GOPer's bizarre Trump bathrooms defense

Rep. Byron Donalds, R-Fla., offered a bizarre defense of indicted former President Donald Trump after he was accused of storing sensitive national security secrets in a Mar-a-Lago bathroom.

Donalds hours before Trump's arraignment on Tuesday argued on CNN that special counsel Jack Smith's indictment is "plain ridiculous" before turning to discuss images of documents being stored in a bathroom at Mar-a-Lago.

"You guys are throwing up the pictures about they were in a bathroom or on a stage," Donalds said. "As somebody who has been to Mar-a-Lago, you can't walk through Mar-a-Lago of your own accord because Secret Service is all over the place. So if the documents are in a place, they are in a room, depending on the time of year, you can't even get into said room."

"There are 33 bathrooms at Mar-a-Lago!" Donalds added. "So don't act like it's in some random bathroom that the guests can go into. That's not true!"

Donalds' comments came one day after House Speaker Kevin McCarthy, R-Calif., was asked whether it was a "good look" for Trump to have stowed documents in the bathroom and attempted to compare Trump's case to classified documents found in the garage of President Joe Biden's Delaware home 

"I don't know. Is it a good picture to have boxes in a garage that opens up all the time? A bathroom door locks," he said.

The lawmakers' defense of Trump was widely mocked.

☆ ☆ ☆

Direction 1 – According to Donalds in the news excerpt, why can't a visitor walk through Mar-a-Lago freely? Answer in one to three sentences.
Direction 2 – In the news excerpt, on which network did Donalds make his comments?

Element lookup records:

☆ ☆ ☆

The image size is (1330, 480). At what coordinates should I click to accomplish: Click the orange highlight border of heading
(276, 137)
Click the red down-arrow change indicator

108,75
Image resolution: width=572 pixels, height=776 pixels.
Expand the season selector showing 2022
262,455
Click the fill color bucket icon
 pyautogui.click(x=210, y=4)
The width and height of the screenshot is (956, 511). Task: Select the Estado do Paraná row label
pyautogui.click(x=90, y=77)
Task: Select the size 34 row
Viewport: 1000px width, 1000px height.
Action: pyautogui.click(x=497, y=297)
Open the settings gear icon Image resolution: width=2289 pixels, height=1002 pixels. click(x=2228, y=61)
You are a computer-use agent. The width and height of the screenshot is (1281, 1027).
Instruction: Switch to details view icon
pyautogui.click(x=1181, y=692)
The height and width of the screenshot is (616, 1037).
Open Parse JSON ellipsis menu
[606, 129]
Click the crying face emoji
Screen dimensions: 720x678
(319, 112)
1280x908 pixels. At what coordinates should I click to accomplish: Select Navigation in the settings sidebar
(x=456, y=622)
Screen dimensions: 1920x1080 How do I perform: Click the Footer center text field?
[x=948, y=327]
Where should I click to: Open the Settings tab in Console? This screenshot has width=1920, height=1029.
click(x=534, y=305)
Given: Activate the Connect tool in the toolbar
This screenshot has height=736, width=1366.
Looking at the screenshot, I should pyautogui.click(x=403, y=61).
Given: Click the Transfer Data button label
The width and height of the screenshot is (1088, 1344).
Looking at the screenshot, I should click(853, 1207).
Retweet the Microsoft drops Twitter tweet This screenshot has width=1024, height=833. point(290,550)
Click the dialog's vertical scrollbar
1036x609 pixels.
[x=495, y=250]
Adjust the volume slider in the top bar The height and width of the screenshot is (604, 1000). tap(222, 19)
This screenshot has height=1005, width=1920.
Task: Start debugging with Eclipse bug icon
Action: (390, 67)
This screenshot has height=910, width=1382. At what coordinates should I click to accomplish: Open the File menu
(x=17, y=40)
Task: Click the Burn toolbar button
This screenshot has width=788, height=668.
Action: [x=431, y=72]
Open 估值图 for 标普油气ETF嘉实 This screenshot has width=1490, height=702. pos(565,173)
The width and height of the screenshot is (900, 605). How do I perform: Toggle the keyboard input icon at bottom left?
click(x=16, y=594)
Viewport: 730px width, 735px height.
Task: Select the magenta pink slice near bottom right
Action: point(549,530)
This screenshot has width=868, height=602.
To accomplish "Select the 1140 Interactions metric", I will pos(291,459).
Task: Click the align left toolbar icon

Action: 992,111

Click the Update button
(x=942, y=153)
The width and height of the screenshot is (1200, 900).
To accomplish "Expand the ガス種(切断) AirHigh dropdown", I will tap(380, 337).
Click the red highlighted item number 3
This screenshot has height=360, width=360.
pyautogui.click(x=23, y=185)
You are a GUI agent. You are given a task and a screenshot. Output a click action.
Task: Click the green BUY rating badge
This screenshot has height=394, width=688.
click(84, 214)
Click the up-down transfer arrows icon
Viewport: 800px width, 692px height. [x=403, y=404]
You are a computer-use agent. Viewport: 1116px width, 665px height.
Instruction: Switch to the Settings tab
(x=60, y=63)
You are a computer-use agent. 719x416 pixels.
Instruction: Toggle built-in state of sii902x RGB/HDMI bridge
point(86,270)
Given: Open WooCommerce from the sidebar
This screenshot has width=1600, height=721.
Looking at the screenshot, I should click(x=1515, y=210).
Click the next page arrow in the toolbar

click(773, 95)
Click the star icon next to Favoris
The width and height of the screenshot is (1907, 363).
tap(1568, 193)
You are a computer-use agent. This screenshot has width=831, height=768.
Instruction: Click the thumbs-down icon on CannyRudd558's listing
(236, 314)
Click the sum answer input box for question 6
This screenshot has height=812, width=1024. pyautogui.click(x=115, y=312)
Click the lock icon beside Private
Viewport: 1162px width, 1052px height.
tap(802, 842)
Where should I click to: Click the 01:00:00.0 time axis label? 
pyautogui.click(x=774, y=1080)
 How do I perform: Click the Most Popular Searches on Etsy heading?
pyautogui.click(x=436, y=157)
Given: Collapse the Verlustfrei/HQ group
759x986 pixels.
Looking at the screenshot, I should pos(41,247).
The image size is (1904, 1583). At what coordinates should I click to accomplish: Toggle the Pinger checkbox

☆ ☆ ☆

Expected output 1 – Donalds says a visitor can't walk through Mar-a-Lago of their own accord because the Secret Service is all over the place. He adds that, depending on the time of year, a person can't even get into the room where the documents are.

Expected output 2 – CNN